Studio album by Tanya Tucker
- Released: May 21, 1973
- Recorded: January 5 – March 22, 1973
- Studios: Columbia (Nashville, Tennessee)
- Genre: Country
- Length: 29:11
- Label: Columbia
- Producer: Billy Sherrill

Tanya Tucker chronology
| Delta Dawn (1972) | What's Your Mama's Name (1973) | Would You Lay with Me (In a Field of Stone) (1974) |

Singles from What's Your Mama's Name
- "What's Your Mama's Name" Released: March 5, 1973; "Blood Red and Goin' Down" Released: August 13, 1973;

= What's Your Mama's Name =

What's Your Mama's Name is the second studio album by American country music singer Tanya Tucker. It was released on May 21, 1973, by Columbia Records. The album was produced by Billy Sherrill and includes Tucker's first two number one country singles, "What's Your Mama's Name" and "Blood Red and Goin' Down". It was certified Gold by the RIAA in 1995 for sales of more than 500,000 copies.

==Critical reception==

The review published in the June 2, 1973, issue of Cashbox said, "Blood Red and Goin' Down" opens this album's B-side on a powerful note. Hot mouth harp sizzles under Tanya's dramatic delivery and then the LP takes off, rockin' and sockin' through a list of tunes that draw on rock, blues, gospel and always—back to unmistakable country. Billy Sherrill production is the icing on this cake and, of course, the Jordanaires and the Nashville Edition add oomph. Hours and hours of listening pleasure here."

Professional ratings
Review scores
| Source | Rating |
| AllMusic | Star |

==Commercial performance==
The album peaked at No. 4 on the US Billboard Hot Country LP's chart.
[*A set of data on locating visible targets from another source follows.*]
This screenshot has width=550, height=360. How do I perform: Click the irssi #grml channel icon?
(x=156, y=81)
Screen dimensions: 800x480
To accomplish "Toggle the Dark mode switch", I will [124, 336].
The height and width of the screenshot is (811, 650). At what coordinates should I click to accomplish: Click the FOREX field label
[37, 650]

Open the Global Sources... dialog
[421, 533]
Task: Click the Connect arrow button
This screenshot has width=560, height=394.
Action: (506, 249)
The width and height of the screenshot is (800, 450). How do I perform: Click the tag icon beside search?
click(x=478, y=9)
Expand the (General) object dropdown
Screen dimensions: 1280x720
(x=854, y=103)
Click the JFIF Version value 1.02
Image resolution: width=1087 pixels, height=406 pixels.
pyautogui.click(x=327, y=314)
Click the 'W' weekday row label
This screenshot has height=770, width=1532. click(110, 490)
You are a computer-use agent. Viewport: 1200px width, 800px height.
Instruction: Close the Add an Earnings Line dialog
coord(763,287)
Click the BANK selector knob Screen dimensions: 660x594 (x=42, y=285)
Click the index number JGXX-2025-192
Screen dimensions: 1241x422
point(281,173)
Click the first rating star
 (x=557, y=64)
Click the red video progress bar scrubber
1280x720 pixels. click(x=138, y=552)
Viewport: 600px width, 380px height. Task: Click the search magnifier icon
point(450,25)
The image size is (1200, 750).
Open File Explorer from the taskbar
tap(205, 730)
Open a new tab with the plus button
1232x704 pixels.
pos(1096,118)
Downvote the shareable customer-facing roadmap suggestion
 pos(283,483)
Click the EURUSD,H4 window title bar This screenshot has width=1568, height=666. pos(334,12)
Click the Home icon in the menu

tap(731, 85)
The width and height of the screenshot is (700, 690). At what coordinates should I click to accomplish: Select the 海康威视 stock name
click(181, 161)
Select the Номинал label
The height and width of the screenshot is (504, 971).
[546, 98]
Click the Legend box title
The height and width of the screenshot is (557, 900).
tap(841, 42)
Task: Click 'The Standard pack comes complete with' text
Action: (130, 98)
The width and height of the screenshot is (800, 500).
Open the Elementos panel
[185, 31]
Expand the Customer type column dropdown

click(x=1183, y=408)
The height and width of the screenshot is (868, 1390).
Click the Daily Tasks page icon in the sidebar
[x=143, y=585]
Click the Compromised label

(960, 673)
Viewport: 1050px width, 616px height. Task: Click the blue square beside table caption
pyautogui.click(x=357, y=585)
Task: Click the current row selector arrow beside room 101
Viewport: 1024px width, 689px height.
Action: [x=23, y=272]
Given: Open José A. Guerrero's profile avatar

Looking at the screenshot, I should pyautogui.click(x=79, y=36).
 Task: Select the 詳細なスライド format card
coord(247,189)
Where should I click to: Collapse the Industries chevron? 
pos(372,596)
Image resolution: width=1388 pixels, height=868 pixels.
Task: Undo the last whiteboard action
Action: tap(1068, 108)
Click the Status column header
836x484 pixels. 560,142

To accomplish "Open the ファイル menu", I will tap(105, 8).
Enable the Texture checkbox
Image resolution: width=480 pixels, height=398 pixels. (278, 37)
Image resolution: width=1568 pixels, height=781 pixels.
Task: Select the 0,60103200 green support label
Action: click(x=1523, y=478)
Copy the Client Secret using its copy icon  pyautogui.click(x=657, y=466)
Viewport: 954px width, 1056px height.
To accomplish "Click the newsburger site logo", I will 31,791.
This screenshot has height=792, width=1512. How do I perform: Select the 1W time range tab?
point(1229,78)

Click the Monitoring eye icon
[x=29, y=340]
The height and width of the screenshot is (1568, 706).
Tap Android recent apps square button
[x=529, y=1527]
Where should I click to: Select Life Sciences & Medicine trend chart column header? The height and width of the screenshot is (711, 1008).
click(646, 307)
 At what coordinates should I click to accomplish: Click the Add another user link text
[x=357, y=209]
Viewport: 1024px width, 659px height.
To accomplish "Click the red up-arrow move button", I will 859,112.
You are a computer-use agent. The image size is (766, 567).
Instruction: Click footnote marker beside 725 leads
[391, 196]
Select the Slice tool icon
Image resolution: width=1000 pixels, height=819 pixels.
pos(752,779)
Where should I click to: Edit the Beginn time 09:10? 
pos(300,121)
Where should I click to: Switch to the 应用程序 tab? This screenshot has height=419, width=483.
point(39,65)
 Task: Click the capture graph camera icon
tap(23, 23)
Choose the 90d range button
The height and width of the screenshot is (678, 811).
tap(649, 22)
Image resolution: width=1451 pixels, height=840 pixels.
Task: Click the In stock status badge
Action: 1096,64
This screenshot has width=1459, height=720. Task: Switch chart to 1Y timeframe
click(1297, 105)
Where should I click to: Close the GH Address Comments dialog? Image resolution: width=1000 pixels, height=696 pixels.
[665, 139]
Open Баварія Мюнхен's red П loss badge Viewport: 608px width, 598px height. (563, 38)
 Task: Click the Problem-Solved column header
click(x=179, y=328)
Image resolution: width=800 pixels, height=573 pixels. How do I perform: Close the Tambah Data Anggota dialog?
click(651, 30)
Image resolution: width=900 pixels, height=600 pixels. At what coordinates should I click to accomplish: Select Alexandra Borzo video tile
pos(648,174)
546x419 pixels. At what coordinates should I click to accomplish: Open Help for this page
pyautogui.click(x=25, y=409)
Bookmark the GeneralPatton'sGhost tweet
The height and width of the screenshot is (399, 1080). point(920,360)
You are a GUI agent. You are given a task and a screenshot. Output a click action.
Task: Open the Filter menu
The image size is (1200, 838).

The album's first single, "What's Your Mama's Name", was released in March 1973 and peaked at No. 1 on the US Billboard Hot Country Singles chart and No. 86 on the US Billboard Hot 100. The single also peaked at No. 1 in Canada on the RPM Country Singles chart. The second single, "Blood Red and Goin' Down", was released in August 1973 and peaked at No. 1 on the US Billboard Hot Country Singles chart and No. 74 on the US Billboard Hot 100. It also peaked at No. 1 in Canada on the RPM Country Singles chart.

==Track listing==

Side one
| No. | Title | Writer(s) | Length |
|---|---|---|---|
| 1. | "What's Your Mama's Name" | Dallas Frazier; Earl Montgomery; | 2:55 |
| 2. | "Horseshoe Bend" | Bobby Borchers; Mack Vickery; | 2:35 |
| 3. | "The Chokin' Kind" | Harlan Howard | 2:35 |
| 4. | "California Cotton Fields" | Frazier; Montgomery; | 2:12 |
| 5. | "The Teddy Bear Song" | Nick Nixon; Don Earl; | 3:00 |

Side two
| No. | Title | Writer(s) | Length |
|---|---|---|---|
| 1. | "Blood Red and Goin' Down" | Curly Putman | 3:00 |
| 2. | "Song Man" | Frazier; Arthur Leo Owens; | 2:40 |
| 3. | "The Missing Piece of Puzzle" | Mark Sherrill; Leon Sherrill; | 2:23 |
| 4. | "Rainy Girl" | Tanya Tucker; Codye Hancock; | 2:29 |
| 5. | "Pass Me By (If You're Only Passing Through)" | Hillman Hall | 2:22 |
| 6. | "Teach Me the Words to Your Song" | Rory Bourke; Gayle Barnhill; | 3:00 |

==Personnel==
- Tanya Tucker – lead vocals
- Lou Bradley – engineer
- The Jordanaires – background vocals
- Bill McElhiney – string arrangements
- Cam Mullins – string arrangements
- The Nashville Edition – background vocals
- Billy Sherrill – producer

==Charts==
Album

| Chart (1973) | Peak chart positions |
|---|---|
| US Hot Country LP's (Billboard) | 4 |

Singles

| Title | Year | Peak chart positions |  |  |
| US Country | US | CAN Country |
| "What's Your Mama's Name" | 1973 | 1 | 86 | 1 |
| "Blood Red and Goin' Down" | 1 | 74 | 1 |

== Certifications==

| Region | Certification | Certified units/sales |
| United States (RIAA) | Gold | 500,000^{^} |
^{^} Shipments figures based on certification alone.